> **THE TASK**
Give back the entries verbatim.

[Saved entries]
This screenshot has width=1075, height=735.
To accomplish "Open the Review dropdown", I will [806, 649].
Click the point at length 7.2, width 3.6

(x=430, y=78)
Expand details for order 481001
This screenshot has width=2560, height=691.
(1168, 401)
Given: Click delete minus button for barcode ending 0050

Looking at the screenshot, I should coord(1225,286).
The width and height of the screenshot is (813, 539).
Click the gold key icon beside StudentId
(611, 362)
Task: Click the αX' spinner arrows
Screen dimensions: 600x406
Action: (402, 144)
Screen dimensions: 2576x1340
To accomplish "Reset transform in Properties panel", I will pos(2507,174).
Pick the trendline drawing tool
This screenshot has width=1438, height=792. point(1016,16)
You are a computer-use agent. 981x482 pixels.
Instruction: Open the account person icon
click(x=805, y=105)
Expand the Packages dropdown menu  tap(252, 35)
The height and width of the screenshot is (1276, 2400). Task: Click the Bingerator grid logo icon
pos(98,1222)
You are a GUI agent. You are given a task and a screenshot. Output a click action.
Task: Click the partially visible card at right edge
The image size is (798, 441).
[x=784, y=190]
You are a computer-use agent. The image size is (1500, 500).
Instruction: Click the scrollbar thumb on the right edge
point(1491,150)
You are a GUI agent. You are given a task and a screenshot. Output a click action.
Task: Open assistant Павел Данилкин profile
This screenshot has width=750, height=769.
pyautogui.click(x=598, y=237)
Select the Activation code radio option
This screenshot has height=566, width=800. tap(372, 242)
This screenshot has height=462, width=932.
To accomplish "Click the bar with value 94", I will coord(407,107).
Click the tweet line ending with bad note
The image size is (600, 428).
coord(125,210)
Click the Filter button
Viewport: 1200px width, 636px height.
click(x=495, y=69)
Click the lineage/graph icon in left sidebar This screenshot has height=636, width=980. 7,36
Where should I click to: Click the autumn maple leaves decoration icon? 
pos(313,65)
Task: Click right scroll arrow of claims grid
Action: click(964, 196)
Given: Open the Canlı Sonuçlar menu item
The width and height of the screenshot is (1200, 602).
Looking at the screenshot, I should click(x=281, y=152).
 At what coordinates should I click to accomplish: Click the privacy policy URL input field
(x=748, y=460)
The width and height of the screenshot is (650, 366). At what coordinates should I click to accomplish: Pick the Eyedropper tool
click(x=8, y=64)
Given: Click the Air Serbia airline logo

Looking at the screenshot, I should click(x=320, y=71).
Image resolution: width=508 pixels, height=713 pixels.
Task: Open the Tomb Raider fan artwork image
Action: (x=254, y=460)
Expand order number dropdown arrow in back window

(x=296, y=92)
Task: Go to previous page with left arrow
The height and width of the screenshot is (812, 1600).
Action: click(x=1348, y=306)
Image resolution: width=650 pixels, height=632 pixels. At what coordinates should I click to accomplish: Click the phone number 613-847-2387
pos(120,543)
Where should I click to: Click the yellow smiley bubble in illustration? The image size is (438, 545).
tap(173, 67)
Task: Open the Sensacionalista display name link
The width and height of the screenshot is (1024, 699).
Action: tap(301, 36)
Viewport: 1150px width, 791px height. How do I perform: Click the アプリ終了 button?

> **RESPONSE FOR THIS EXERCISE**
This screenshot has width=1075, height=735.
To accomplish "Open the Review dropdown", I will [806, 649].
Click the point at length 7.2, width 3.6

(x=430, y=78)
Expand details for order 481001
This screenshot has width=2560, height=691.
(1168, 401)
Given: Click delete minus button for barcode ending 0050

Looking at the screenshot, I should coord(1225,286).
The width and height of the screenshot is (813, 539).
Click the gold key icon beside StudentId
(611, 362)
Task: Click the αX' spinner arrows
Screen dimensions: 600x406
Action: (402, 144)
Screen dimensions: 2576x1340
To accomplish "Reset transform in Properties panel", I will pos(2507,174).
Pick the trendline drawing tool
This screenshot has width=1438, height=792. point(1016,16)
You are a computer-use agent. 981x482 pixels.
Instruction: Open the account person icon
click(x=805, y=105)
Expand the Packages dropdown menu  tap(252, 35)
The height and width of the screenshot is (1276, 2400). Task: Click the Bingerator grid logo icon
pos(98,1222)
You are a GUI agent. You are given a task and a screenshot. Output a click action.
Task: Click the partially visible card at right edge
The image size is (798, 441).
[x=784, y=190]
You are a computer-use agent. The image size is (1500, 500).
Instruction: Click the scrollbar thumb on the right edge
point(1491,150)
You are a GUI agent. You are given a task and a screenshot. Output a click action.
Task: Open assistant Павел Данилкин profile
This screenshot has width=750, height=769.
pyautogui.click(x=598, y=237)
Select the Activation code radio option
This screenshot has height=566, width=800. tap(372, 242)
This screenshot has height=462, width=932.
To accomplish "Click the bar with value 94", I will coord(407,107).
Click the tweet line ending with bad note
The image size is (600, 428).
coord(125,210)
Click the Filter button
Viewport: 1200px width, 636px height.
click(x=495, y=69)
Click the lineage/graph icon in left sidebar This screenshot has height=636, width=980. 7,36
Where should I click to: Click the autumn maple leaves decoration icon? 
pos(313,65)
Task: Click right scroll arrow of claims grid
Action: click(964, 196)
Given: Open the Canlı Sonuçlar menu item
The width and height of the screenshot is (1200, 602).
Looking at the screenshot, I should click(x=281, y=152).
 At what coordinates should I click to accomplish: Click the privacy policy URL input field
(x=748, y=460)
The width and height of the screenshot is (650, 366). At what coordinates should I click to accomplish: Pick the Eyedropper tool
click(x=8, y=64)
Given: Click the Air Serbia airline logo

Looking at the screenshot, I should click(x=320, y=71).
Image resolution: width=508 pixels, height=713 pixels.
Task: Open the Tomb Raider fan artwork image
Action: (x=254, y=460)
Expand order number dropdown arrow in back window

(x=296, y=92)
Task: Go to previous page with left arrow
The height and width of the screenshot is (812, 1600).
Action: click(x=1348, y=306)
Image resolution: width=650 pixels, height=632 pixels. At what coordinates should I click to accomplish: Click the phone number 613-847-2387
pos(120,543)
Where should I click to: Click the yellow smiley bubble in illustration? The image size is (438, 545).
tap(173, 67)
Task: Open the Sensacionalista display name link
The width and height of the screenshot is (1024, 699).
Action: tap(301, 36)
Viewport: 1150px width, 791px height. How do I perform: Click the アプリ終了 button?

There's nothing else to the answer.